I hadn't planned to, but I just got a skin for my daughter's kindle and it looks amazing! And it's not distracting at all, like I thought it would be. I just don't know, I might!!


----------



## Shetlander (Mar 10, 2009)

Most likely I will skin. The nice thing about the graphite is it will look nice without the skin so I can take my time picking which one I want, if need be.



> For those who use skins, though, I've always wondered - don't you find the patterns/colors to be distracting while you're reading?


Nope. I've had three different skins and none of them have been at all distracting when I'm reading. Just very purty to look at when I'm not.


----------



## Skydog (Mar 16, 2009)

I think not.  Although I skinned my K2 and DX, once I saw the graphite bezel on my DXG I knew I would not add a skin.  The color is so nice to look at and, more importantly, provides excellent contrast/framing for the beautiful Pearl e-ink display that any skin would be redundant and distracting, at least for me.  With a charcoal interior of the cover, the screen really stands out and everything else "disappears."  Love it.


----------



## chilady1 (Jun 9, 2009)

Prazzie said:


> Don't become a skinner, please. I never even knew about skins until I came to Kindle Boards. I succumbed to peer pressure and now I'm caught in a downwards spiral. I'm a fan of DecalGirl's Facebook page and they have promotions almost every week. I just received a free Kindle skin from them, now I already have a new discount code for my next purchase. I have extra skins waiting to be used, but I'm waiting for the current skins to start showing some wear. Problem is, they don't! These things will last for years. I go to DG's site to check for new designs, I'm completely addicted. I have matte skins and glossy skins and I can tell you about the type of vinyl they use and way the glue doesn't leave residue.
> 
> My friend and I recently ordered new skins and spent hours trying to whittle our choices down. I walk around my house, looking for stuff to skin. I consider buying extra devices, just to skin them! I'm obsessed!
> 
> Just say no, for you sanity and wallet's sake, continue to stay away from this evil trend.


You need help Prazzie!


----------



## puglover333 (Oct 23, 2009)

While I have skinned both my KDX and K2, I will not skin the graphite. When I upgraded to the DXG, I felt no need to put a skin on it. The graphite looks great by itself and I don't have the same compulsion to cover it up as I did the white.


----------



## Steph H (Oct 28, 2008)

I'm not really a big skinner; I did the K1 after about a year because I didn't like the white, but I hated the actual process of putting the skin on. My K2 I bought used and it came with a skin already on (though it's not on *quite* straight and drives me crazy...but not enough to re-skin), I'm not sure if I would have otherwise.  I have not and will not skin my DXG, and have no plans to skin the K3G.

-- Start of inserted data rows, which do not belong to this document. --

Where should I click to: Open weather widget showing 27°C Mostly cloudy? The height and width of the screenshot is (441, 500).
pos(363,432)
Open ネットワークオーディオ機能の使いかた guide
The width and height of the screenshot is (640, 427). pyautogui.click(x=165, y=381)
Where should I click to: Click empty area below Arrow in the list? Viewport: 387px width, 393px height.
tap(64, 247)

I put a skin on my glossy-black netbook a couple of weeks ago and it just reminded of how much I hate the actual process of putting a skin on...


----------



## gina1230 (Nov 29, 2009)

I'll probably skin mine.  Something that will look nice with my new hot pink lighted cover.


----------



## Muddypawz (Jan 13, 2009)

No - I've got the graphite DX and it's too nice of a finish to even think of covering up.

Melissa


----------



## Skydog (Mar 16, 2009)

kimbertay said:


> I'm going to skin mine; to help protect it from getting minor marks, scuffs, or small scratches. I also like changing the looks from time to time with pretty skins. I might wait a couple of weeks at first though.

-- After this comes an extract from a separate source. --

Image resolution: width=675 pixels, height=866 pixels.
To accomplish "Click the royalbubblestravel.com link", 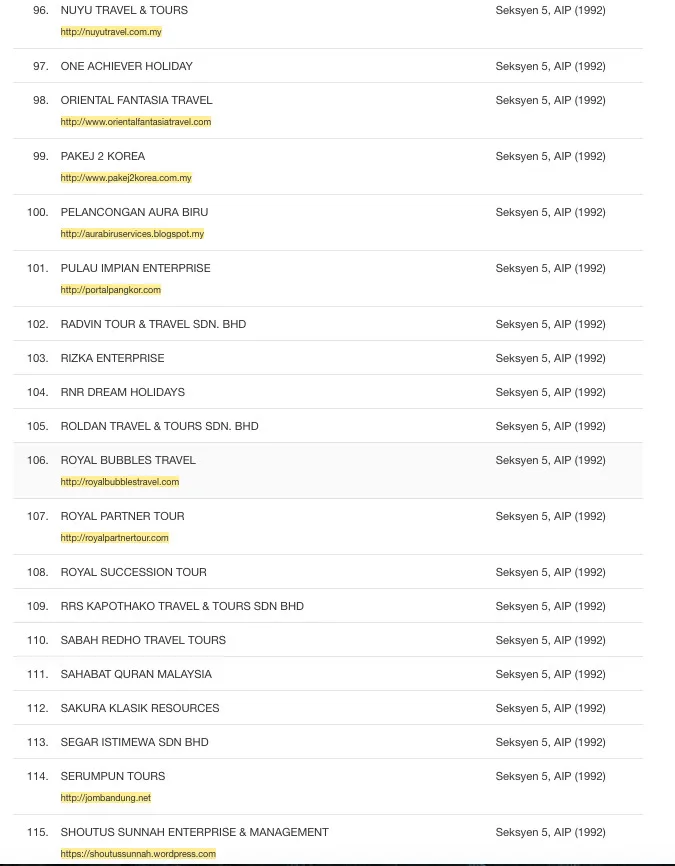I will (120, 482).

Please don't take offense (none intended), but what does one do to their Kindle to cause marks, scuffs, or scratches? I cannot imagine tossing a Kindle in a bag or purse without at least a cloth sleeve. The plastic is fairly substantial and holds up to everyday use well.

Just curious...


----------



## julianroberts (Aug 6, 2010)

I am very excited, I have just ordered my official UK version! Should get it towards the end of August with any luck. I have also ordered a leather case for it - a nice burgundy one. I ordered it from a web site I have not heard of before, but seems to be linked to Amazon www.bigbooklibrary.com

I am not sure if the leather case will protect it enough during its hard life in my car and around the house, but for £50 it should!

Counting down the days .....


----------



## luvmy4brats (Nov 9, 2008)

Prazzie said:


> Don't become a skinner, please. I never even knew about skins until I came to Kindle Boards. I succumbed to peer pressure and now I'm caught in a downwards spiral. I'm a fan of DecalGirl's Facebook page and they have promotions almost every week. I just received a free Kindle skin from them, now I already have a new discount code for my next purchase. I have extra skins waiting to be used, but I'm waiting for the current skins to start showing some wear. Problem is, they don't! These things will last for years. I go to DG's site to check for new designs, I'm completely addicted. I have matte skins and glossy skins and I can tell you about the type of vinyl they use and way the glue doesn't leave residue.
> 
> My friend and I recently ordered new skins and spent hours trying to whittle our choices down. I walk around my house, looking for stuff to skin. I consider buying extra devices, just to skin them! I'm obsessed!
> 
> Just say no, for you sanity and wallet's sake, continue to stay away from this evil trend.


BWAHAHAHA!!! Welcome to my world!


----------



## sebat (Nov 16, 2008)

I haven't ordered our GraphiteKs yet but I intent to as soon as our warranty expires on the (2)K2s we've got.   I'm looking at ordering in October or December.  With the new/cheaper pricing, I'm am starting to rethink the entire skin and cover thing.  My husband a I had our K1's for 15 months, they had M-edge covers and skins.  It will be around 12-14 months on our K2s with Oberons and skins.  This time around, I'm leaning to the cheapest cover I can find and I'm still undecided about whether to skin or not.  I'm even considering a pouch instead of a cover and maybe reading it nekid; something I never would have done at the $359 price point of my old K1!


----------



## luvmy4brats (Nov 9, 2008)

Skydog said:


> Please don't take offense (none intended), but what does one do to their Kindle to cause marks, scuffs, or scratches? I cannot imagine tossing a Kindle in a bag or purse without at least a cloth sleeve. The plastic is fairly substantial and holds up to everyday use well.
> 
> Just curious...


Kids, cats, dogs All of those have a way of doing some sort of damage to a Kindle even under careful supervision.. Trust me! Even with a skin and an Oberon they've managed to put a scratch here and there on my Kindle.


----------



## Skydog (Mar 16, 2009)

luvmy4brats said:


> Kids, cats, dogs All of those have a way of doing some sort of damage to a Kindle even under careful supervision.. Trust me! Even with a skin and an Oberon they've managed to put a scratch here and there on my Kindle.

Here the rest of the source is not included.